• _What needs to be done_
Report how many lines in the data include the string "Companies", and add nothing else.

• _Entries taken from a collection_
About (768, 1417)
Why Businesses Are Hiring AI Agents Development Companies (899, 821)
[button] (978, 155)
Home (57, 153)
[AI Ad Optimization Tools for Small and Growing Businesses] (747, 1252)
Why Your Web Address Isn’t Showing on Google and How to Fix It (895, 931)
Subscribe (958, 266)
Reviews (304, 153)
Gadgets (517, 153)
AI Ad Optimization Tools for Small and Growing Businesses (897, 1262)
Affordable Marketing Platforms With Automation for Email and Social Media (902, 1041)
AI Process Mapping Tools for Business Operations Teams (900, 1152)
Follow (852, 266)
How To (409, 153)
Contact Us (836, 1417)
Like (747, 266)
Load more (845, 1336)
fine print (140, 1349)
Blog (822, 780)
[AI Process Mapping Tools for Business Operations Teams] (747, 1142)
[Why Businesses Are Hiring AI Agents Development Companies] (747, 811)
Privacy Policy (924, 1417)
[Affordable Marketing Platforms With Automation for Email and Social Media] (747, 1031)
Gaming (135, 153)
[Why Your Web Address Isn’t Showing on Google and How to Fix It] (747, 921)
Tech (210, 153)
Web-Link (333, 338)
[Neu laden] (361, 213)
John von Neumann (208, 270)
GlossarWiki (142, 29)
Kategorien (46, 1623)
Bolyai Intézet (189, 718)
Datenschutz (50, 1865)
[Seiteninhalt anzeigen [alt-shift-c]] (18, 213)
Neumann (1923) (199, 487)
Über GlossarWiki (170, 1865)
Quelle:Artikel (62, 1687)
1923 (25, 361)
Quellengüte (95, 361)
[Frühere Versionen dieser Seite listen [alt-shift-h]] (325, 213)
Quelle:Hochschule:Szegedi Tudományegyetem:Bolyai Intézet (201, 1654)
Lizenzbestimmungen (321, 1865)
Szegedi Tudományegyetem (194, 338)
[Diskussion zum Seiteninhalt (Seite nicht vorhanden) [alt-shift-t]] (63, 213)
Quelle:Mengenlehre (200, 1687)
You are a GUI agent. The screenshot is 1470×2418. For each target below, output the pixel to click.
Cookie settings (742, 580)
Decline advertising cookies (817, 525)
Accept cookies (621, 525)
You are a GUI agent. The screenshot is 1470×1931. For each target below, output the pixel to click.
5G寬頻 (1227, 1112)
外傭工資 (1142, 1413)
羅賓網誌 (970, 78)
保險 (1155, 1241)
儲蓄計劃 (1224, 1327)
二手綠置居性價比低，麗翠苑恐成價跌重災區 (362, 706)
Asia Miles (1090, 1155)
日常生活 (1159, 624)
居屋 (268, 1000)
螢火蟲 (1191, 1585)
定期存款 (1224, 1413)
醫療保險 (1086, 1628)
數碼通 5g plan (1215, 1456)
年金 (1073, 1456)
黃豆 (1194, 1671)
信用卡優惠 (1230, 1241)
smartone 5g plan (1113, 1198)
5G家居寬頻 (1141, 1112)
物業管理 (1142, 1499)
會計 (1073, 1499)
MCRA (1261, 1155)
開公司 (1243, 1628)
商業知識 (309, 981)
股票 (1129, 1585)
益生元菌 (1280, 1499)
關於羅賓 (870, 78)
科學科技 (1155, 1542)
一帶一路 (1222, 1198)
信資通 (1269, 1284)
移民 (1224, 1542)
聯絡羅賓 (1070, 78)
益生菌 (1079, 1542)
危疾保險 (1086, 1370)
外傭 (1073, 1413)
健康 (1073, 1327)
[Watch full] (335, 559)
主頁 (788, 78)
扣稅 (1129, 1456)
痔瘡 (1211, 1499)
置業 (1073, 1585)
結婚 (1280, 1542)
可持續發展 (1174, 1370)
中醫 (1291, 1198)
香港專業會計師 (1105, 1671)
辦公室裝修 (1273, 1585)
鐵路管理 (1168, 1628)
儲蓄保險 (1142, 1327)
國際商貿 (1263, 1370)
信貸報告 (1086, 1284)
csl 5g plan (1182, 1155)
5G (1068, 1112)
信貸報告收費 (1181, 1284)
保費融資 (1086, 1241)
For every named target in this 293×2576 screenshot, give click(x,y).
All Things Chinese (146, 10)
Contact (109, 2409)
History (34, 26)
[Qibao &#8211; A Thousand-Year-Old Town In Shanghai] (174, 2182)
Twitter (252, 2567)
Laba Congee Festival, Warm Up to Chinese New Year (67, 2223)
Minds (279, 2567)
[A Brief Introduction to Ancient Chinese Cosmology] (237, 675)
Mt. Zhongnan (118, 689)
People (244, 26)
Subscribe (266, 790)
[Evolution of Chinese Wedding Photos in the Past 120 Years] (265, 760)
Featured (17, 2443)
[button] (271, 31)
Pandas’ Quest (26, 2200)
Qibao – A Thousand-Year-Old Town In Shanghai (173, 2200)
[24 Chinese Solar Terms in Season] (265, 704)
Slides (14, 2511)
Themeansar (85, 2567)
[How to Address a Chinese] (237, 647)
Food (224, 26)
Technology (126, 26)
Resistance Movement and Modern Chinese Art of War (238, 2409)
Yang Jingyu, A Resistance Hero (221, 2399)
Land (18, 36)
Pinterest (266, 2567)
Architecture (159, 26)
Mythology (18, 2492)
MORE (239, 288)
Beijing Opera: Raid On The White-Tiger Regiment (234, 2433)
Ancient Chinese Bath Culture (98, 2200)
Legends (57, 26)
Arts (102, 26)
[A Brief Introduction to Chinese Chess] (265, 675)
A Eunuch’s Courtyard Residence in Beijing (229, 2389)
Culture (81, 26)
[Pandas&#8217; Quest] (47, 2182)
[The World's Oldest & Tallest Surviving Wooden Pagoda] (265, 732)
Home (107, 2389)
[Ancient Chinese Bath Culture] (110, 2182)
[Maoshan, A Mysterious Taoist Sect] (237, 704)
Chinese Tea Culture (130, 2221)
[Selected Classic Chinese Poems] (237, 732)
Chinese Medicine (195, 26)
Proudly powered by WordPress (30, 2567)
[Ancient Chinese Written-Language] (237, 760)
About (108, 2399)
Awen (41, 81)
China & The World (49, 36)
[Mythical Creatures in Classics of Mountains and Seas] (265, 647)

• _Result_
2